Lorde Aron chamou a esposa e iria para o quarto quando notou seu
filho com o olhar perdido. Viu que ele observava em transe
uma garota que dançava, sempre que ela girava os dois
se encaravam e sorriam. A menina era magra e ágil, diferente das
outras não trançava os cabelos, isso dava-lhe uma beleza selvagem.
Lorde Aron foi à pilha de espólios pegou algo e sentou ao lado dele,
a esposa deixou-os sabendo que era uma conversa de pai e
filho.
— Joseph — chamou tirando o garoto de seu mundo de fantasias. Observou o rosto
do filho assustado, notou que um esboço de bigode surgia,
ele estava se tornando um homem. Isso de certa forma irritou Aron,
pois perdera esses detalhes por causa das guerras, prometeu a si
mesmo que com sua pequena Isabelle seria diferente.
— Sim,
pai.
— O que é
isso? — Entregou o objeto para o garoto que pegou e analisou rapidamente. Respondeu:
— Um
espelho.
— Não,
meu filho. Isso é um coração.
— Não
entendo pai. Coração?
— Sim.
Assim como um espelho o coração vive de reflexos. Dê amor e verá
amor refletido. Dê-lhe ódio, tristeza, deslealdade e isso também
receberá. Compreende?
— Sim.
— Joseph pensou um pouco e inquiriu:
— Mas,
por que tem vezes que damos amor e não o recebemos?
Lorde
Aron pegou o espelho da mão do filho e o jogou no chão partindo em vários pedaços.
— Junte
o máximo de pedaços Joseph — ordenou. Como se montasse
um que quebra-cabeças ele uniu os cacos no chão.
— Agora
olhe para o espelho quebrado e diga o que vê?
— Meu
reflexo.
— Está
igual antes?
— Não.
— Da
mesma forma acontece com o coração. Quando ele é dilacerado, os
pedaços são reunidos com o tempo, mas o reflexo nunca mais
será o mesmo.
— Entendi,
pai.
— Ótimo.
Você é responsável pelos sentimentos que desperta.

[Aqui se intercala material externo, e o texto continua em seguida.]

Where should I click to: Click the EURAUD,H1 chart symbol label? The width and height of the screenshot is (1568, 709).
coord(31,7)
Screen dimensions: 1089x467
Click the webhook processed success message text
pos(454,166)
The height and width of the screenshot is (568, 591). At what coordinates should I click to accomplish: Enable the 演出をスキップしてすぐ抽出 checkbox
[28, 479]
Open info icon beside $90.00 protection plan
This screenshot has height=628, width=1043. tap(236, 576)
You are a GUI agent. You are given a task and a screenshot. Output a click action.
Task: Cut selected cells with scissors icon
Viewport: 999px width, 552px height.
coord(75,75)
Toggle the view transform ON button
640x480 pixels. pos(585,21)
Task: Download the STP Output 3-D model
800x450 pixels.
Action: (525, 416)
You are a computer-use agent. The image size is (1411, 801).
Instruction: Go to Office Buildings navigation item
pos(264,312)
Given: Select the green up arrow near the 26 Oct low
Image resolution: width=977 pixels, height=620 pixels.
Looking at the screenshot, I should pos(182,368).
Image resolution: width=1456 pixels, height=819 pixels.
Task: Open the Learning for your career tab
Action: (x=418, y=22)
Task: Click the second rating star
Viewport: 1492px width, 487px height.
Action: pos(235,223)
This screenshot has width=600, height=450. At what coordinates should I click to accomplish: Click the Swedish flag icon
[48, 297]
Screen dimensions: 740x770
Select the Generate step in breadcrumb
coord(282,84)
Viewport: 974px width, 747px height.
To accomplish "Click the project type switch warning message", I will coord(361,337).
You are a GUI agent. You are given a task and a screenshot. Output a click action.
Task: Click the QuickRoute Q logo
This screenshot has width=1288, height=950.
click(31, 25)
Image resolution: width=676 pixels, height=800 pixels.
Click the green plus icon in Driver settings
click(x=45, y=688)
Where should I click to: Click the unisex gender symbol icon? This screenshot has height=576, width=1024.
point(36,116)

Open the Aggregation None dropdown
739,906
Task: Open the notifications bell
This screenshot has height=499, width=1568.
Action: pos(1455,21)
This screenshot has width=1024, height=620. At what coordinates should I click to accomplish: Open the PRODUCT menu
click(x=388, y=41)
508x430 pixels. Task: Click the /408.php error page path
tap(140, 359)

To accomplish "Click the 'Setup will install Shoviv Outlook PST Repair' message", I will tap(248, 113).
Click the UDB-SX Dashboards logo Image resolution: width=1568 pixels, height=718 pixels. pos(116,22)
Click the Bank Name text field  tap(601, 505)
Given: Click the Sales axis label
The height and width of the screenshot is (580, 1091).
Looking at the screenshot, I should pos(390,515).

Qualquer tolo pode ter um bigode ridículo desses – os dois riram
–, mas, só um homem de verdade compreende isso. Não brinque com o
coração das mulheres, ser sincero com elas é ser verdadeiro com
seus próprios sentimentos. — Joseph, assentiu pensativo. — Agora
levante-se e vá chamá-la para dançar antes que outro o
faça.
E
orgulhoso Aron observou Joseph beijando a mão da garota e logo em
seguida abraçando-a. Enquanto ia para o leito de sua esposa deu um
tapa no ombro do bardo e disse:
— É
por isso que eu luto, meu amigo.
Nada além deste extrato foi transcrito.